O trecho abaixo é retirado do influente livro “O Segundo Sexo”, escrito pela filósofa francesa Simone de Beauvoir. Publicada pela primeira vez em 1949, a obra é considerada um marco na literatura feminista e continua sendo uma referência fundamental para os estudos de gênero.

Neste trecho, Beauvoir explora a ideia de que ninguém nasce mulher; em vez disso, torna-se mulher através de um complexo processo de socialização. Ela argumenta que não é o destino biológico que define a mulher, mas sim “o conjunto da civilização” que molda o que é conhecido como feminino. Beauvoir desafia a noção de diferenças inatas entre os sexos ao destacar como as diferenças entre meninos e meninas são socialmente construídas desde a infância.

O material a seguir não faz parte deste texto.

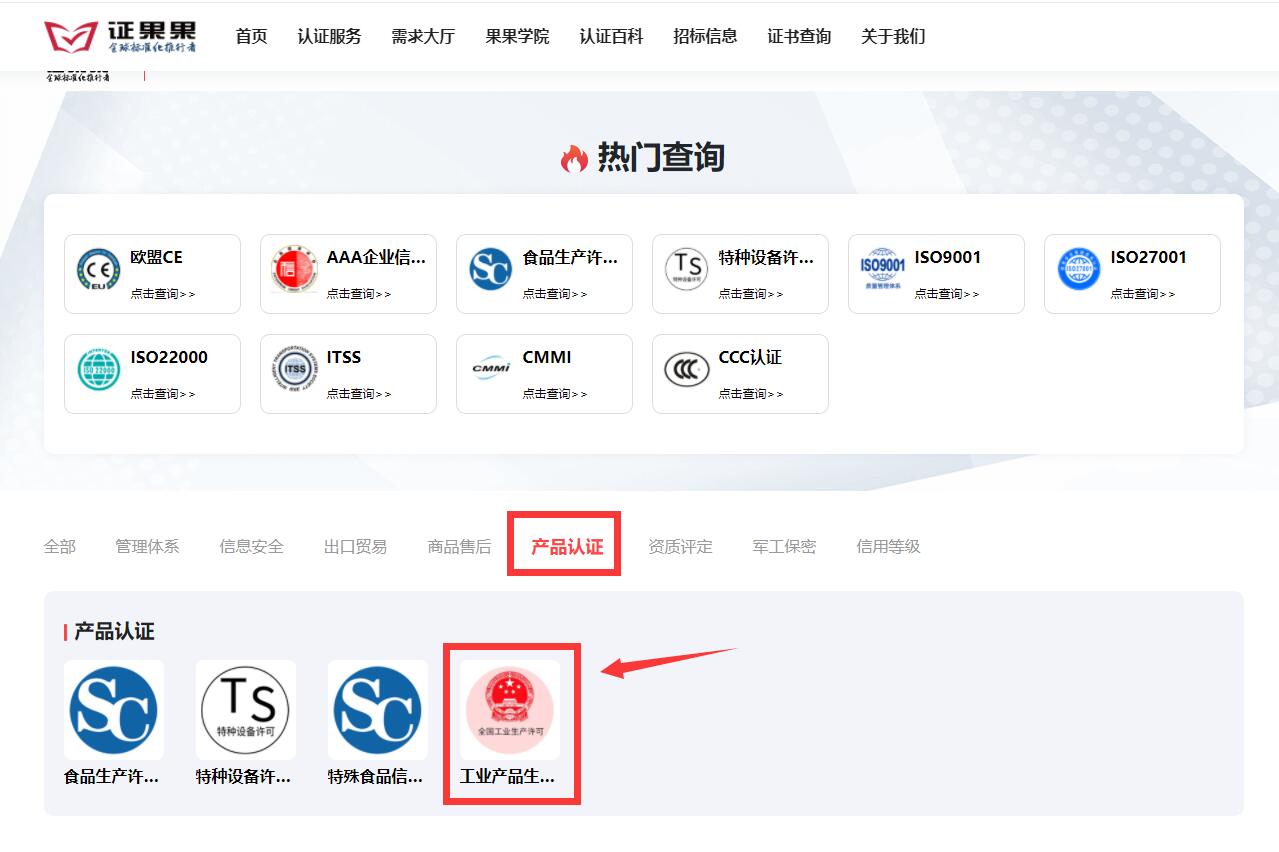Select the ISO22000 certification icon
This screenshot has width=1279, height=852.
(x=97, y=368)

A autora detalha como meninas e meninos são tratados de maneira diferente pelos adultos em suas vidas, influenciando como eles percebem a si mesmos e seus papéis na sociedade. Enquanto as meninas são incentivadas a serem passivas e carinhosas, os meninos são empurrados para a independência e o distanciamento emocional. Este tratamento desigual contribui para a internalização de comportamentos e expectativas de gênero específicos.

O texto de Beauvoir é crucial para entender as bases teóricas do feminismo contemporâneo e a crítica à ideia de que as características de gênero são naturais ou predeterminadas. Sua análise oferece uma perspectiva profunda sobre como as normas sociais e culturais influenciam a formação da identidade de gênero, desafiando os leitores a reconsiderar como a sociedade pode perpetuar desigualdades.

Trecho do texto

Ninguém nasce mulher: torna-se mulher. Nenhum destino biológico, psíquico, econômico define a forma que a fêmea humana assume no seio da sociedade; é o conjunto da civilização que elabora esse produto intermediário entre o macho e o castrado que qualificam de feminino. Somente a mediação de outrem pode constituir um indivíduo como um Outro. Enquanto existe para si, a criança não pode apreender-se como sexualmente diferenciada. Entre meninas e meninos, o corpo é, primeiramente, a irradiação de uma subjetividade, o instrumento que efetua a compreensão do mundo: através dos olhos, das mãos e não das partes sexuais que apreendem o universo. O drama do nascimento, o da desmama desenvolvem-se da mesma maneira para as crianças dos dois sexos.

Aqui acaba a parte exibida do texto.